DIRECTIONS:
What lines below mention the word "more"? Copy each one.

EXERCISE DATA:
┌──

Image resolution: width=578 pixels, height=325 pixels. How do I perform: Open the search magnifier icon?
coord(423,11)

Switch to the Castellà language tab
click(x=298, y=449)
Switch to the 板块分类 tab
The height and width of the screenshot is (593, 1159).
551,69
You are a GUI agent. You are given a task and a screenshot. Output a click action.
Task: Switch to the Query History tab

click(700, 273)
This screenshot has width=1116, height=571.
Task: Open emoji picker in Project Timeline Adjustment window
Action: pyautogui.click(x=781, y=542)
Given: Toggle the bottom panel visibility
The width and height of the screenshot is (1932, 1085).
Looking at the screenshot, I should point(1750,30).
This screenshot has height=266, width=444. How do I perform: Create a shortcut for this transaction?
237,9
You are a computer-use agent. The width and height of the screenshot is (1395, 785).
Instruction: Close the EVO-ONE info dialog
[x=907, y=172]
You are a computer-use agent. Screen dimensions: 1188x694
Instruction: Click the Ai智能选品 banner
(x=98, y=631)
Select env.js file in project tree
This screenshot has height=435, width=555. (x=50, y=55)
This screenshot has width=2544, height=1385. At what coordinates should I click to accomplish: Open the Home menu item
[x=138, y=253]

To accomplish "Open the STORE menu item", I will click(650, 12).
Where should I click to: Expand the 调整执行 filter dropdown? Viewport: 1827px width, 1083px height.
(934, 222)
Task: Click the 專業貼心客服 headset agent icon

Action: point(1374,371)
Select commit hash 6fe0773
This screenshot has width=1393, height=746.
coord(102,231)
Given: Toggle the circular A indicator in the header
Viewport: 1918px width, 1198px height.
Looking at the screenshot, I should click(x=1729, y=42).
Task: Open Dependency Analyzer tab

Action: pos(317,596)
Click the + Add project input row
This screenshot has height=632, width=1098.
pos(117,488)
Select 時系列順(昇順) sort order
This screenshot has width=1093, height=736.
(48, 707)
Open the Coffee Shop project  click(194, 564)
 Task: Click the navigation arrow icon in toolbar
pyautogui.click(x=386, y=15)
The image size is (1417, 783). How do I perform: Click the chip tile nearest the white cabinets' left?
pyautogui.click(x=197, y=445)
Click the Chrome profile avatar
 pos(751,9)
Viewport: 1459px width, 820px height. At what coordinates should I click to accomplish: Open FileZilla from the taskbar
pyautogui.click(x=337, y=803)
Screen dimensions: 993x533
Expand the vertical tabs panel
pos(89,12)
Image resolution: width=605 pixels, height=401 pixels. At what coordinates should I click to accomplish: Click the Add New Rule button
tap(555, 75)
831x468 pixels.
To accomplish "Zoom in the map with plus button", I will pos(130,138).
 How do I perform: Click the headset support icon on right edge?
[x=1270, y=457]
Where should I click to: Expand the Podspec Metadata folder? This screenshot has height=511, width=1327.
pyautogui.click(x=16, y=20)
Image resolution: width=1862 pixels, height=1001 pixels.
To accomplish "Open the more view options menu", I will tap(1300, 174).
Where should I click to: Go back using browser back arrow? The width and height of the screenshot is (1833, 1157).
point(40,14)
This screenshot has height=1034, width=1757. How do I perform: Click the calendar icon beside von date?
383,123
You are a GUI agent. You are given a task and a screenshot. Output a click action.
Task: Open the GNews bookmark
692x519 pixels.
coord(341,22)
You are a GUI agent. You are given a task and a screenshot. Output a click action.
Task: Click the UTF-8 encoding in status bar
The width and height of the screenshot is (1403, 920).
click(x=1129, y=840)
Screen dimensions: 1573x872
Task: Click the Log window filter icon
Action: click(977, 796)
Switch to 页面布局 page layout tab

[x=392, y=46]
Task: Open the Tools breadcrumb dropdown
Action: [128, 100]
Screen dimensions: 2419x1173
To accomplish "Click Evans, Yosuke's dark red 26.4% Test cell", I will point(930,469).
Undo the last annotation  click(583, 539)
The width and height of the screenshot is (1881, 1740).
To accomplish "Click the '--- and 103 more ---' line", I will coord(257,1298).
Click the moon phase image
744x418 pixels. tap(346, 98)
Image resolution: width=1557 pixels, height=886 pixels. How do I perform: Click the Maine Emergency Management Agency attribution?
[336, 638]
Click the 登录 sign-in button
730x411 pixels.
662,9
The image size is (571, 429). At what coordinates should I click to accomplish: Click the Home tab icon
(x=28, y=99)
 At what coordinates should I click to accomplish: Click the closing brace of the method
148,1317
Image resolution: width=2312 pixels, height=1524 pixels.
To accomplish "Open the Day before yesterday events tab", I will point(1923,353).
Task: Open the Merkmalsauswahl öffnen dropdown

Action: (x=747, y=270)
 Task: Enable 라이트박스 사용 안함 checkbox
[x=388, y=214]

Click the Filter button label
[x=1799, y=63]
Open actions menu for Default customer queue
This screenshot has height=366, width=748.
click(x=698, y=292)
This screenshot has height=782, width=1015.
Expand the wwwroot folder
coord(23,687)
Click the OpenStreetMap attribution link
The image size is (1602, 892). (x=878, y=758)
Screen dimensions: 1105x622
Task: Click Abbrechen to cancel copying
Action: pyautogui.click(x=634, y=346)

└──

TASK OUTPUT:
To accomplish "Open the more view options menu", I will tap(1300, 174).
To accomplish "Click the '--- and 103 more ---' line", I will coord(257,1298).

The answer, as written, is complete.